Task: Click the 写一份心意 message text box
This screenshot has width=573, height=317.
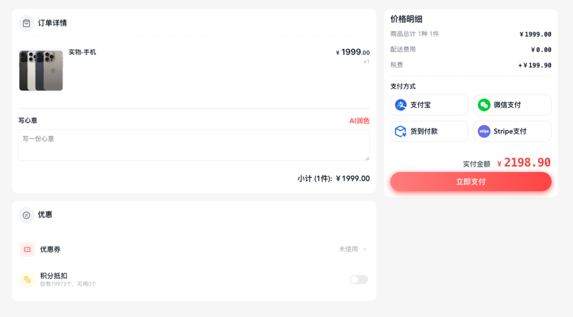Action: 194,145
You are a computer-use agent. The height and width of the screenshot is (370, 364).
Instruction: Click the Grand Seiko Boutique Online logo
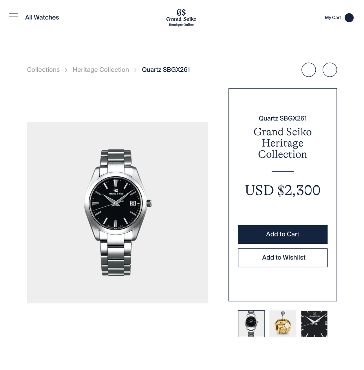click(181, 18)
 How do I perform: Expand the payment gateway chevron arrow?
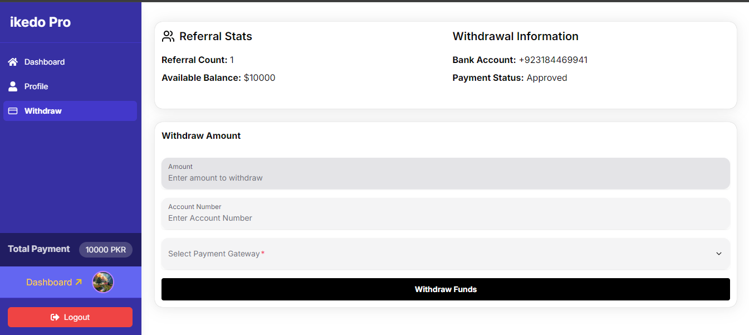point(718,254)
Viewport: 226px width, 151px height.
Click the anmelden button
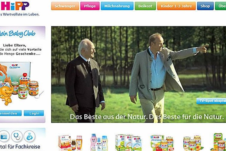[x=10, y=113]
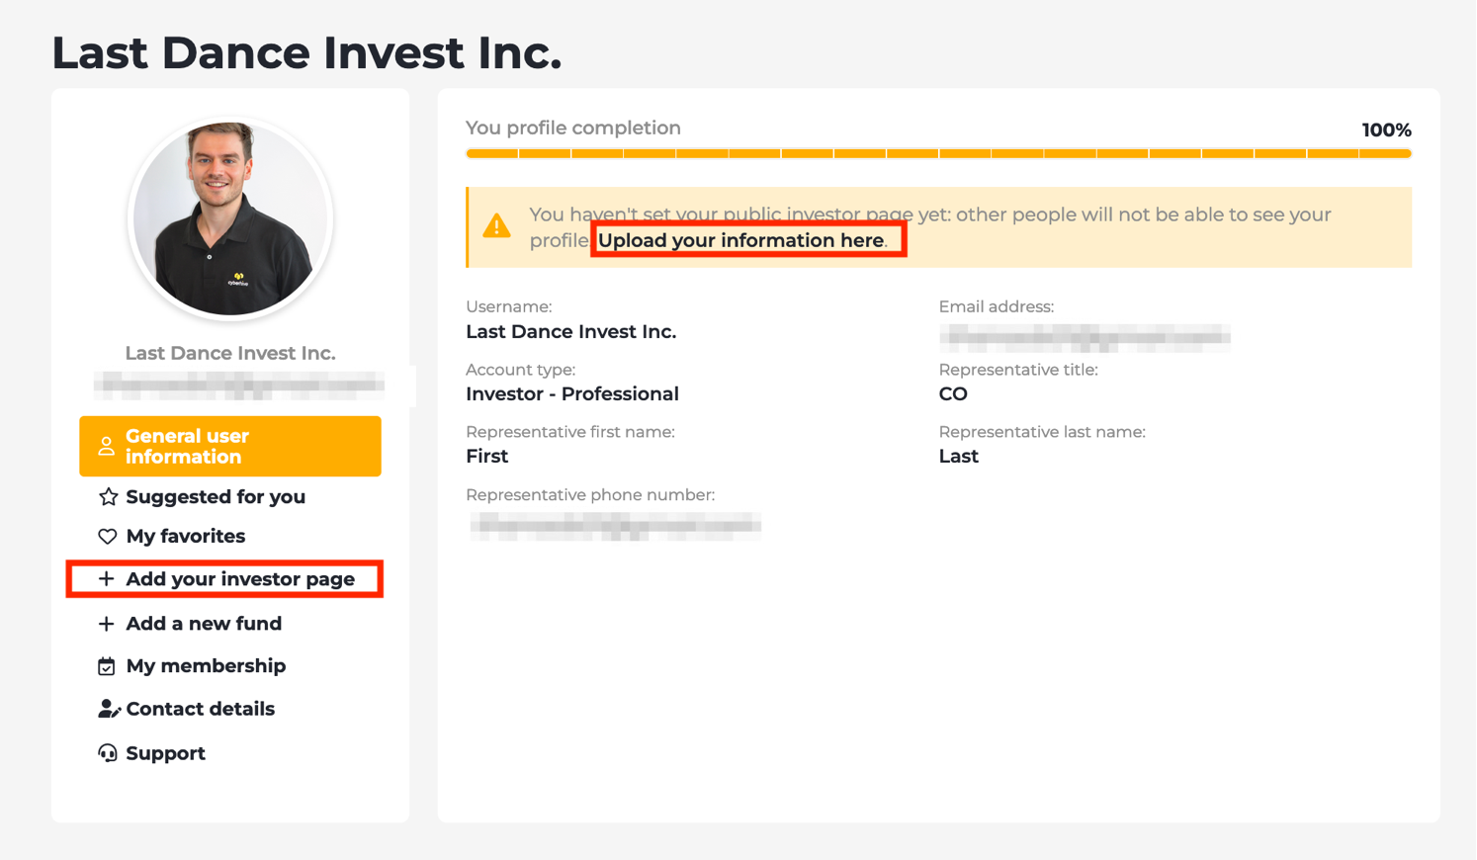Click the headset icon next to Support
This screenshot has height=860, width=1477.
coord(107,752)
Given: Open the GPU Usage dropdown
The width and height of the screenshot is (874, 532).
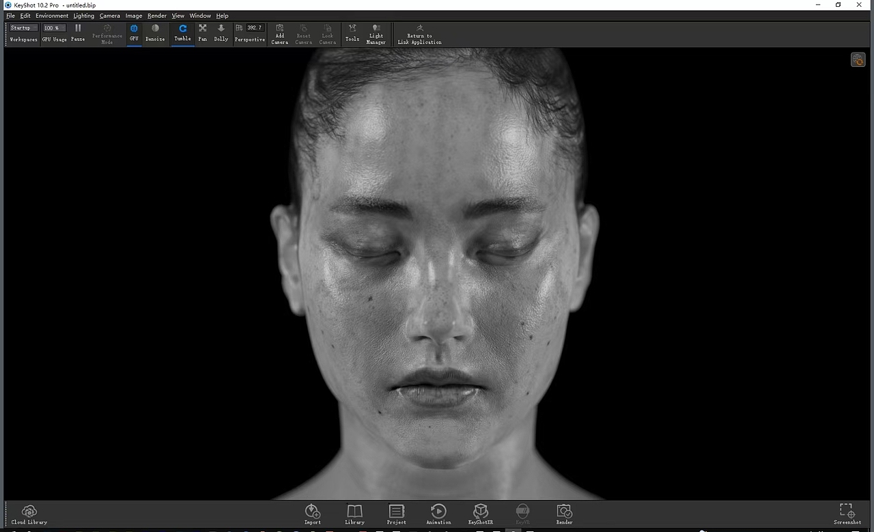Looking at the screenshot, I should 54,27.
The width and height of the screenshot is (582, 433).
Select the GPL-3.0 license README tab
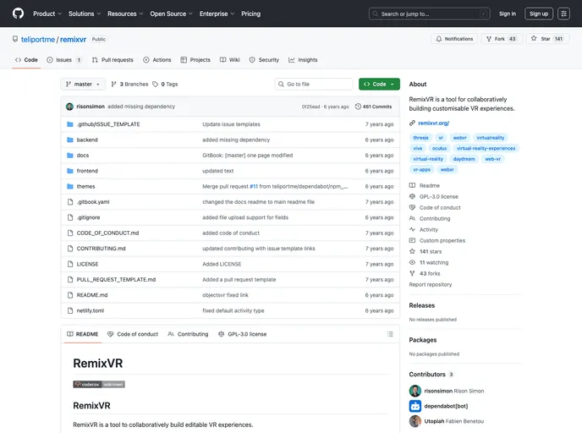(242, 334)
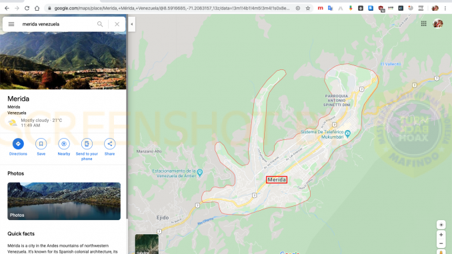
Task: Clear the search with X icon
Action: point(117,24)
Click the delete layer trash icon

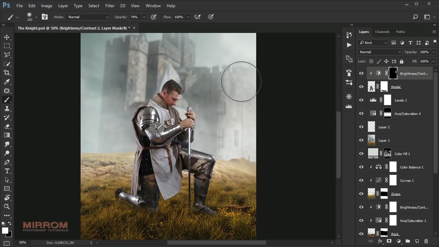[426, 241]
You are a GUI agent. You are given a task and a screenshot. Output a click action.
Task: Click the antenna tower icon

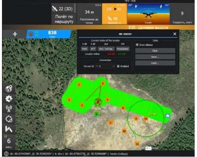(x=9, y=109)
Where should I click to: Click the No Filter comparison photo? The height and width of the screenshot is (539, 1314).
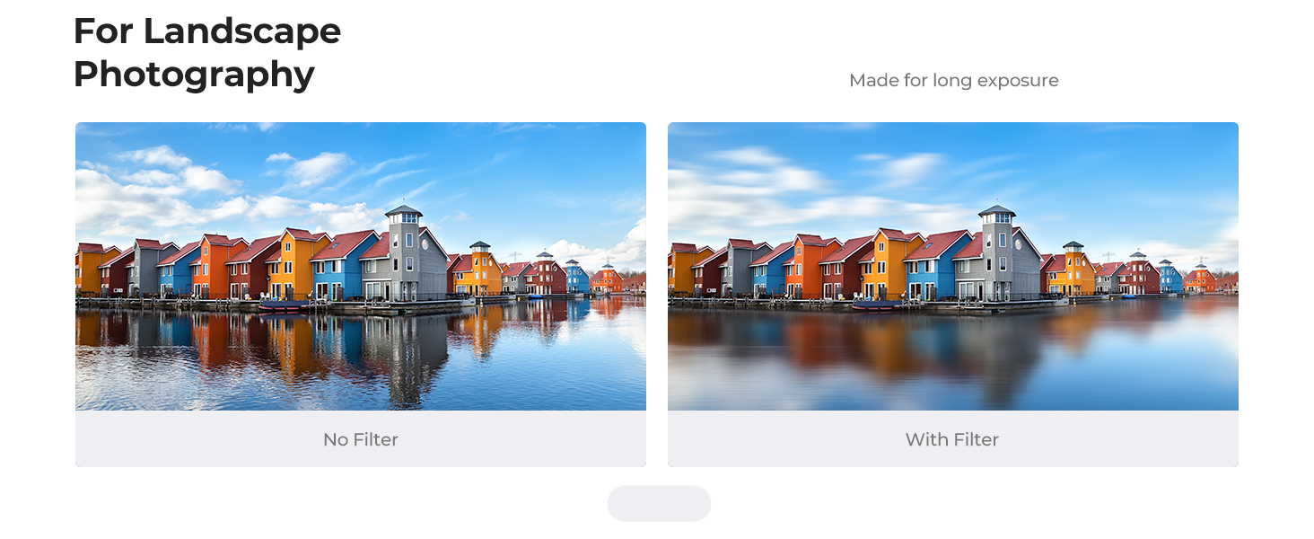[x=361, y=266]
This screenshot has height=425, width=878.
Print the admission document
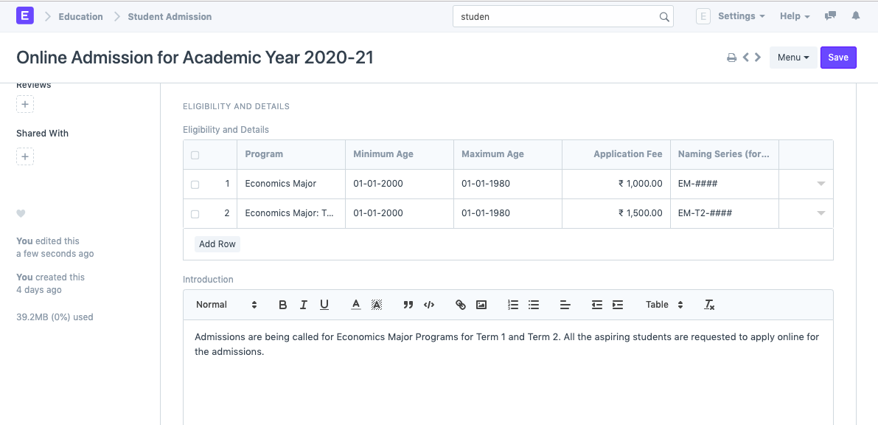[x=731, y=57]
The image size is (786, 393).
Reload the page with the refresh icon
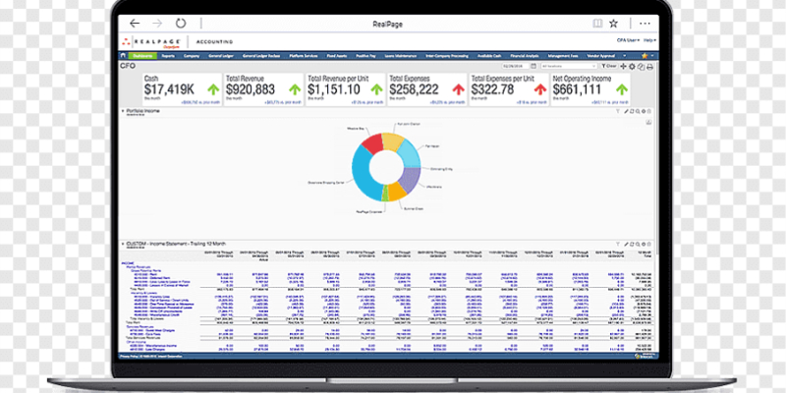180,22
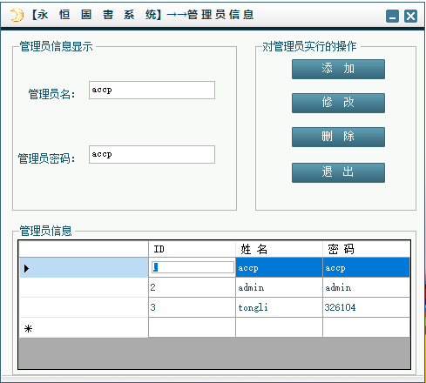Click the ID column header
Viewport: 426px width, 383px height.
point(192,249)
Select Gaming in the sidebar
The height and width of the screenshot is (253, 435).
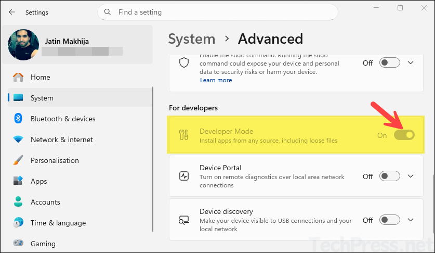tap(43, 244)
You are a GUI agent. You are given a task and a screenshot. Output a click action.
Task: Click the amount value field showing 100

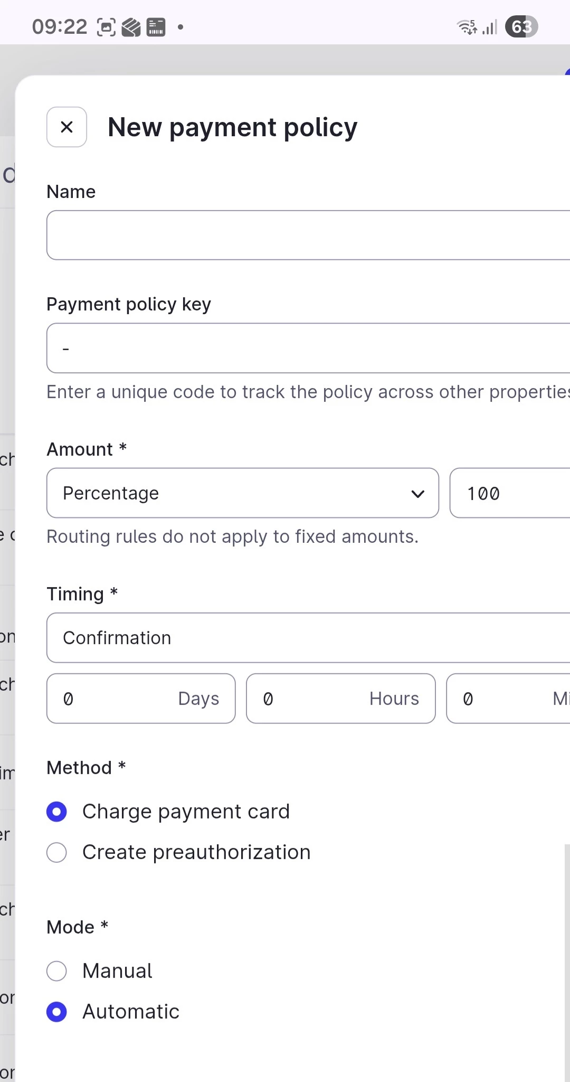click(x=509, y=493)
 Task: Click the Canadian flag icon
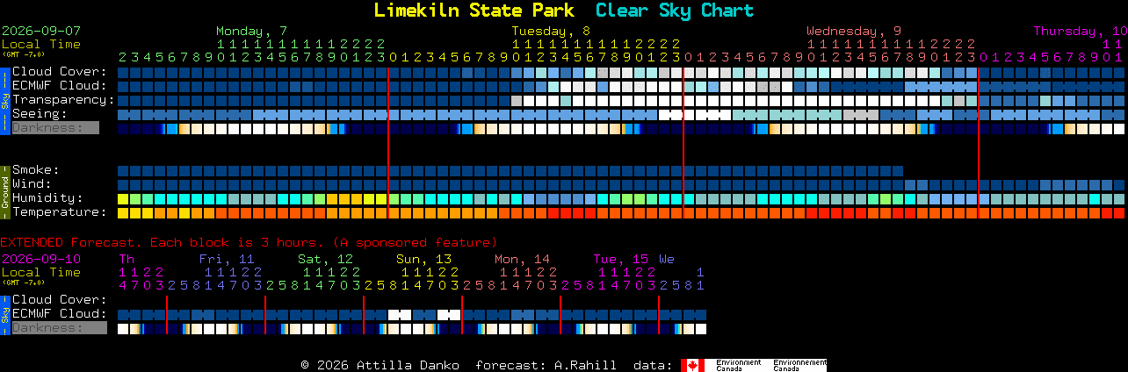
+-------+
What this task involves: Only the text of the listing above should be copied, exactly and with pictures left out.

Solution for this problem:
Task: Click the 写一份心意 message text box
This screenshot has width=573, height=317.
Action: 194,145
You are a computer-use agent. The height and width of the screenshot is (370, 364).
Instruction: Click the Grand Seiko Boutique Online logo
click(181, 18)
 How do I perform: Expand the payment gateway chevron arrow?
point(718,254)
Viewport: 226px width, 151px height.
Click the anmelden button
[x=10, y=113]
Click the headset icon next to Support
This screenshot has height=860, width=1477.
coord(107,752)
Given: Open the GPU Usage dropdown
The width and height of the screenshot is (874, 532).
Looking at the screenshot, I should 54,27.
The width and height of the screenshot is (582, 433).
Select the GPL-3.0 license README tab
(242, 334)
Task: Clear the search with X icon
Action: point(117,24)
Click the delete layer trash icon

[426, 241]
You are a GUI agent. You are given a task and a screenshot. Output a click action.
Task: Click the antenna tower icon

(x=9, y=109)
Where should I click to: Click the No Filter comparison photo? The height and width of the screenshot is (539, 1314).
[x=361, y=266]
This screenshot has height=425, width=878.
Print the admission document
[x=731, y=57]
The image size is (786, 393).
Reload the page with the refresh icon
180,22
Click the ID column header
Viewport: 426px width, 383px height.
point(192,249)
Select Gaming in the sidebar
The height and width of the screenshot is (253, 435).
tap(43, 244)
You are a GUI agent. You are given a task and a screenshot. Output a click action.
Task: Click the amount value field showing 100

click(x=509, y=493)
 Task: Click the Canadian flag icon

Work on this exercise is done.